Continued from 7/8/18 Read Part One here.
Prostitutes 1800's
Prostitutes 1800’s

In 1879, a fire raged through Deadwood, burning many places to the ground including Mollie’s. The day before the fire, one of Mollie’s girls had died due to either injury from a cat bite, or some other illness. She lay in her coffin in Mollie’s parlor as the roof caught fire. Mollie made no action to save her furnishings or herself until someone could take the young woman’s body to the neighboring town of City Creek, for burial.

Though Mollie had a reputation for a lack of generosity toward other “soiled doves” of Deadwood, the newspapers, particularly the Black Hills Daily Times, loved to stir up controversy concerning the popular madam. In one instance, the Times alluded to Mollie providing information to the U.S. Marshall regarding three of her competitors selling alcohol without a license. Mollie retorted back in a note to the Times stating she would do nothing of the kind against her “sisters in sin.” The Times later stated they received their information from another source.

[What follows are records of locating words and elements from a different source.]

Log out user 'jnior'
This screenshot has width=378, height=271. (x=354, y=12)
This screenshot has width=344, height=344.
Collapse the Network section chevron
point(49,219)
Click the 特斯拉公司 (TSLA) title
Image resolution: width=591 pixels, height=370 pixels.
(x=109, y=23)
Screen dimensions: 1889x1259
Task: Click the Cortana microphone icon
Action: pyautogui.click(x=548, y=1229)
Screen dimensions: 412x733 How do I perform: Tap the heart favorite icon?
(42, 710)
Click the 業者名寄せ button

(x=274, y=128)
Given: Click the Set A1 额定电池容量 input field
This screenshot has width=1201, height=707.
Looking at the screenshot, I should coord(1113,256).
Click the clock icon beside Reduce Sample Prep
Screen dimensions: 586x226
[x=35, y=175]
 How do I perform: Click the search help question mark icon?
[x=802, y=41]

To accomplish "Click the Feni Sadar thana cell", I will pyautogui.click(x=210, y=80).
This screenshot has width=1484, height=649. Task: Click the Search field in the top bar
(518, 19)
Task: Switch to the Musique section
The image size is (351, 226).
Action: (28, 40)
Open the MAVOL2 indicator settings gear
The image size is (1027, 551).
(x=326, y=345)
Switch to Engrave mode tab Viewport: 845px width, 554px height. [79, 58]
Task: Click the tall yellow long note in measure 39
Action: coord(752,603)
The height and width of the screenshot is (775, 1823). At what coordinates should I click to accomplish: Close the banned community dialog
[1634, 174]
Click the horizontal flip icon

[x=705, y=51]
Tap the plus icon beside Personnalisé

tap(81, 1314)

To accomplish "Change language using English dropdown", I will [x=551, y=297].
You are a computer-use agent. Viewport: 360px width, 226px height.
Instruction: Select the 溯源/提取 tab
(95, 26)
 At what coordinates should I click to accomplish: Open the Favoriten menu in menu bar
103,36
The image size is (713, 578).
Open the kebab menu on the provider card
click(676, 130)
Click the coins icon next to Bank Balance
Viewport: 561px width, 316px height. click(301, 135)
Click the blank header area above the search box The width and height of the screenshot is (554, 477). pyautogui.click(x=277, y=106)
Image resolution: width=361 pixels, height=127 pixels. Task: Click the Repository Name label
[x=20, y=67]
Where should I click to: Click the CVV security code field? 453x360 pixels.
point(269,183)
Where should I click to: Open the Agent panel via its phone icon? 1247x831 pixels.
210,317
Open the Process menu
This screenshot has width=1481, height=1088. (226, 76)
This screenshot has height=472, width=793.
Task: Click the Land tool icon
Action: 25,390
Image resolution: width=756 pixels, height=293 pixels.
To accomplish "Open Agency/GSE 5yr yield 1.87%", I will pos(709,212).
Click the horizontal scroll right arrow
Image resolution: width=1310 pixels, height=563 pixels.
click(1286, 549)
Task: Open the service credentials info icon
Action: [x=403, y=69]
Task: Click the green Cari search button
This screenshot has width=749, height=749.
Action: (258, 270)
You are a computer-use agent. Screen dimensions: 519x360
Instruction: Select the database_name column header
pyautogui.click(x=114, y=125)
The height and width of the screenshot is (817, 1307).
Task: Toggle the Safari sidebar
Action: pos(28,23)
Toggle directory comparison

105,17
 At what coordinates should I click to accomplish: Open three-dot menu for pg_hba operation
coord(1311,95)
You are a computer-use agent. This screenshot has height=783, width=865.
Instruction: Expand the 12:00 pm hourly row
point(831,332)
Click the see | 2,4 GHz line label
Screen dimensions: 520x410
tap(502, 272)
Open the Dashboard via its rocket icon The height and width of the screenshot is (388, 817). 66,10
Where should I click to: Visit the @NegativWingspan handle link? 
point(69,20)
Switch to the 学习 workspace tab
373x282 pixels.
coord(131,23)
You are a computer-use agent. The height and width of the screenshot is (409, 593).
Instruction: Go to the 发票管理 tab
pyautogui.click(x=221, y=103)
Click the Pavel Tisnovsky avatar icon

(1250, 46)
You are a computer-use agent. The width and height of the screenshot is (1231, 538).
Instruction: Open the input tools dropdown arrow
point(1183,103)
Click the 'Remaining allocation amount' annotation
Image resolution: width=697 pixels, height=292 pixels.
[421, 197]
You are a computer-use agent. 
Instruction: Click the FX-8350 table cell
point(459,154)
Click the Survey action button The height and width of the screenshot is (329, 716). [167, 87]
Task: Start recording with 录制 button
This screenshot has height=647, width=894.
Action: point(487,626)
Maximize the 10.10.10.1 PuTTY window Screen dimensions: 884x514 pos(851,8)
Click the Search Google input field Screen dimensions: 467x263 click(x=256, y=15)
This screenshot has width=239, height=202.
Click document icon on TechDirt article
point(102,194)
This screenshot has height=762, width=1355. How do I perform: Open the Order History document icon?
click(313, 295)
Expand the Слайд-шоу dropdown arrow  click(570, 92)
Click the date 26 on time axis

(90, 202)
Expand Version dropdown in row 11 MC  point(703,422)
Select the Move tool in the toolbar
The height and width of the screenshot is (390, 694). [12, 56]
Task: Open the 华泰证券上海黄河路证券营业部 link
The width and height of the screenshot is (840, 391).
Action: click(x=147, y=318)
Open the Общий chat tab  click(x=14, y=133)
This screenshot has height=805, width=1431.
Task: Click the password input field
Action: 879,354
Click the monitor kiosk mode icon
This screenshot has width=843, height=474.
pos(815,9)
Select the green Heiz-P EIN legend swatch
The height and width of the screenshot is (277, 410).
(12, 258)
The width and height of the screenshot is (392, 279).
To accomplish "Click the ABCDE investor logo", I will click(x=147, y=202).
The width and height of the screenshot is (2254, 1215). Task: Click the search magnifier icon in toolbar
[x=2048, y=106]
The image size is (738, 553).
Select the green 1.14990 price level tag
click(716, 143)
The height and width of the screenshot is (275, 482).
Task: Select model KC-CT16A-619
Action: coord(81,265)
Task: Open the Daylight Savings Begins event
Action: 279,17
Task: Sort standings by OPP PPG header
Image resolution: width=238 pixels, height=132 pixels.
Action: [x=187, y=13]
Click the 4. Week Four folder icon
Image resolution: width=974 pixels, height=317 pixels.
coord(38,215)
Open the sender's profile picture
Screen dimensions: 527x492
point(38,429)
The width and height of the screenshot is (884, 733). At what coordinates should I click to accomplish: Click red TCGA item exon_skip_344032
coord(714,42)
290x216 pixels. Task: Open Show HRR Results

Though newspapers like the Black Hills Daily Times loved to report stories of Mollie’s wickedness, they also gave her credit for her generosity with local girls like Miss Pettijohn and Miss Woodall, and also for her financial support of Irish Famine Relief.

According to Bryant, with the passing of time, the stories of Mollie Johnson became less and less frequent. He alludes to the idea she traveled more, or that perhaps the newspapers just lost interest. Maybe with age, Mollie settled down and didn’t give them much to write about.

We may never know what prodded Mollie to become a prostitute like so many other women who settled in the west. Perhaps she had no family and struggled to survive, or perhaps she saw an opportunity to become a businesswoman in a time that didn’t allow women to prosper by any other means. Whether or not the stories are true, the accounts of Mollie’s life and her business paint a colorful portrait of a woman who made an impact on the town of Deadwood, South Dakota, and the history of the wild west of the late 1800’s.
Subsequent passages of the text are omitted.